Não que a internet não esteja discutindo os modos aparentemente grosseiros com que ele discute com as mulheres dentro do programa; o fato dele ter bradado “sou homem, não sou viado não!”; o episódio em que ele chamou um participante acima do peso de “calabreso”; ou ainda, a forma incisiva com que tentou desqualificar a trajetória profissional de outro participante, exaltando seu passado sofrido como vendedor de água na Lapa, em Salvador. Todos os cards estão sobre a mesa, mas sendo Davi um moço negro, todas as agendas caíram por terra, ao ponto de Wanessa Camargo, já fora do programa, ter pedido desculpas públicas por suas críticas ao participante desafeto, dizendo que elas seriam consequência de um inconsciente “racismo estrutural”.

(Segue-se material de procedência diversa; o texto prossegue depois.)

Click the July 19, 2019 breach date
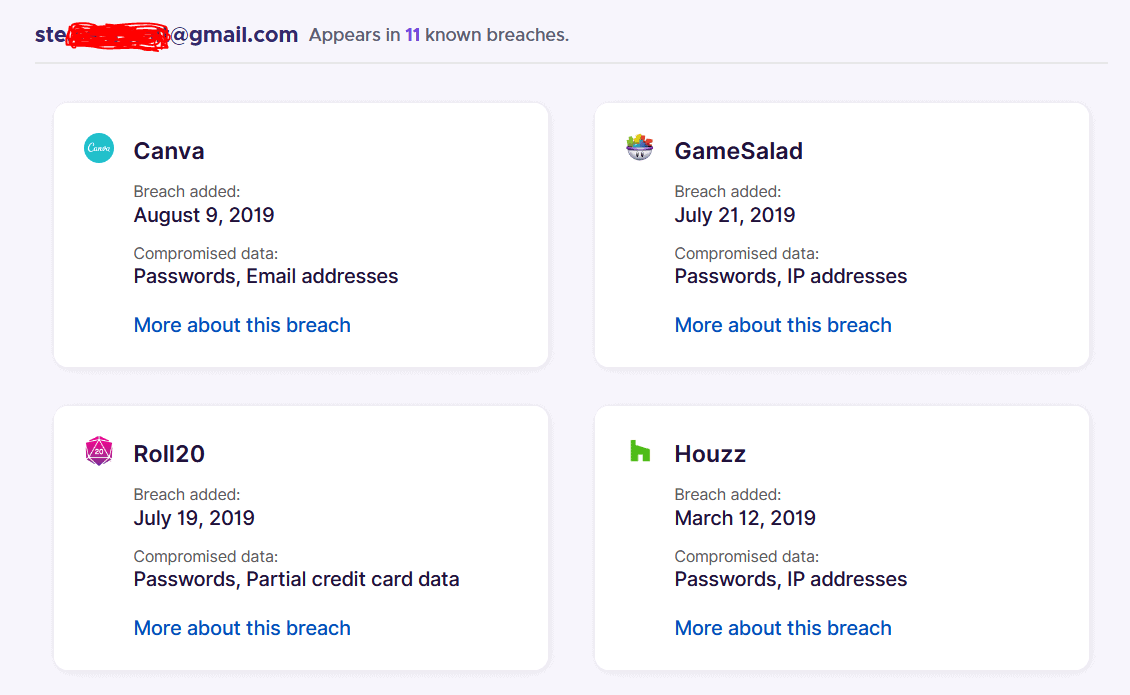click(194, 518)
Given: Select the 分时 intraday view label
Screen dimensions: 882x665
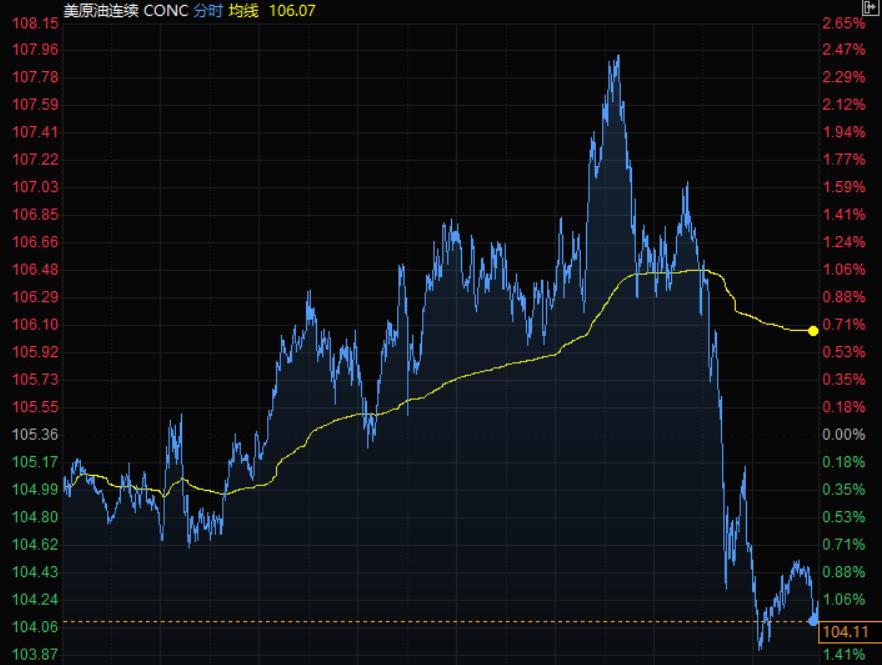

Essa semana Yasmin Brunet, última eliminada do BBB, chegou a ser pressionada, ao vivo, por Ana Maria Braga para confessar que suas desavenças com Davi também eram fruto do racismo, o que rechaçou com veemência.

Muito esperto em manipular os discursos identitários, Boninho impediu Davi de lançar um balde de água contra a participante Leidy Elin na semana passada, depois dela ter jogado suas roupas na piscina. Leidy também faz parte do grupo de anônimos do programa, é de família humilde, mulher e…negra. Sem a acusação de racismo para justificar mais uma desafeta, provavelmente a pauta feminista ganharia força contra o favorito da Rede Globo caso a vingança fosse levada a cabo (na rede X, antigo Twitter, o termo “mucama” ficou entre os mais comentados na última terça-feira, uma referência ao fato de Leidy Elin ser amiga de Yasmin Brunet e desafeta de Davi no reality show).

Alcançando quase 30 pontos de audiência no horário nobre, o BBB 24 vai consolidando a trama na qual a identidade de um povo transforma-se em servidão a projetos de poder, especialmente quando o ideário coletivo é tão camaleônico, conforme o interlocutor que se queira derrubar. Se as forças identitárias parecem pouco capazes de gerar vínculos de lealdade mútua, a segmentação étnica ainda é a mais promissora forma de “dividir para conquistar”.

Fomentar conflitos raciais no Brasil é objetivo prioritário da aliança internacional comunoglobalista e parece que a meta acaba de ser batida.

Somos oficialmente um país que sofre de racismo estruturado.